Утром, за завтраком, председатель выездной сессии Ревтрибунала сказал:
— Вчера двое кулаков на сходе агитировали казаков хлеб не сдавать… При обыске оказали сопротивление, избили двух красноармейцев. Показательный суд устроим и шлепнем…
III
Председатель трибунала, бывший бондарь, с приземистой сцены народного дома бросил, будто новый звонкий обруч на кадушку набил:
— Расстрелять!..
Двух повели к выходу… В последнем Бодягин отца спознал. Рыжая борода только по краям заковылилась сединой. Взглядом проводил морщинистую, загорелую шею, вышел следом.
У крыльца начальнику караула сказал:
— Позови ко мне вот того, старика.
Шагал старый, понуро сутулился, угадал сына, и горячее блеснуло в глазах, потом потухло. Под вз‘ерошенное жито бровей спрятал глаза:
— С красными, сынок?
— С ними, батя.
— Тэ-э-эк… — в сторону отвел взгляд.
Помолчали.
— Шесть лет не видались, батя, и говорить нечего?
Старик зло и упрямо наморщил переносицу:
— Почти не к чему… Стежки нам выпали разные.
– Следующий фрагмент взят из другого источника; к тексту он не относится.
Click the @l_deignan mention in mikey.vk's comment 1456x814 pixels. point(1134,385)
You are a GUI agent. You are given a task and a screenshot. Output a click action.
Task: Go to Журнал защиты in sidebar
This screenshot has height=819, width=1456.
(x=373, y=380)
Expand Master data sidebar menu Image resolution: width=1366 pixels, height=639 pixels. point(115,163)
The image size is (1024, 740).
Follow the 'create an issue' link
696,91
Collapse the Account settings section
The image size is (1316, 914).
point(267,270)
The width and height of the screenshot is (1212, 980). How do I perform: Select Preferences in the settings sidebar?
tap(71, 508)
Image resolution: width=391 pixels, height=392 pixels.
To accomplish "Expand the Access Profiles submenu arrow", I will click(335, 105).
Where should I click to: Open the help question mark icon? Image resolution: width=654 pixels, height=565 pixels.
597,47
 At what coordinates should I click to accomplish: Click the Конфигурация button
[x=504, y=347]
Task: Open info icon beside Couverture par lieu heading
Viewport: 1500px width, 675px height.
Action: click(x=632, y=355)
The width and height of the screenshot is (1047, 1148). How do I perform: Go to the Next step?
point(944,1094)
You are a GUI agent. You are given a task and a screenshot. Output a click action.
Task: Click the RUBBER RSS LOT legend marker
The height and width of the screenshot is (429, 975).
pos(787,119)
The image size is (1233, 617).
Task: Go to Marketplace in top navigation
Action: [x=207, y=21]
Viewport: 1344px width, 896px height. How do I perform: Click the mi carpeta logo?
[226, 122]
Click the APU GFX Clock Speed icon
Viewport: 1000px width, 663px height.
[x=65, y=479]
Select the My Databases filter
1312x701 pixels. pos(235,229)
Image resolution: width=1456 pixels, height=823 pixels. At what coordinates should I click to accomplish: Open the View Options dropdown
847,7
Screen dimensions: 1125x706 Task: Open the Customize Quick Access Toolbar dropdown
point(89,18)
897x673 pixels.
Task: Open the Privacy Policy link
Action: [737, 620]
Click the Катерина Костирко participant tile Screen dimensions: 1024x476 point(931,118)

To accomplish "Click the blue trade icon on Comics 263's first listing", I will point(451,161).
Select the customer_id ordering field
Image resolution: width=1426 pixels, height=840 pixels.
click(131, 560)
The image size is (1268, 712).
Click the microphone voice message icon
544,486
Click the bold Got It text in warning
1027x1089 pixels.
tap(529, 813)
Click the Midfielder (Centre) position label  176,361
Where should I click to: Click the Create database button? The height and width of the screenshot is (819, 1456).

Меня за мое ж добро расстрелять надо, за то, што в свой амбар не пущаю, — я есть контра, а кто по чужим закромам шарит, энтот при законе? Грабьте, ваша сила.
У продкомиссара Бодягина кожа на острых изломах скул посерела.
— Бедняков мы не грабим, а у тех, кто чужим потом наживался, метем под гребло. Ты первый батраков всю жизнь сосал!
— Я сам работал день и ночь. По белу свету не шатался, как ты!
— Кто работал — сочувствует власти рабочих и крестьян, а ты с дрекольем встретил… К плетню не пустил… За это и на распыл пойдешь!..
У старика наружу рвалось хриплое дыхание. Сказал голосом осипшим, словно оборвал тонкую нить, до этого вязавшую их обоих:
— Ты мне не сын, я тебе не отец. За такие слова на отца будь трижды проклят, анафема…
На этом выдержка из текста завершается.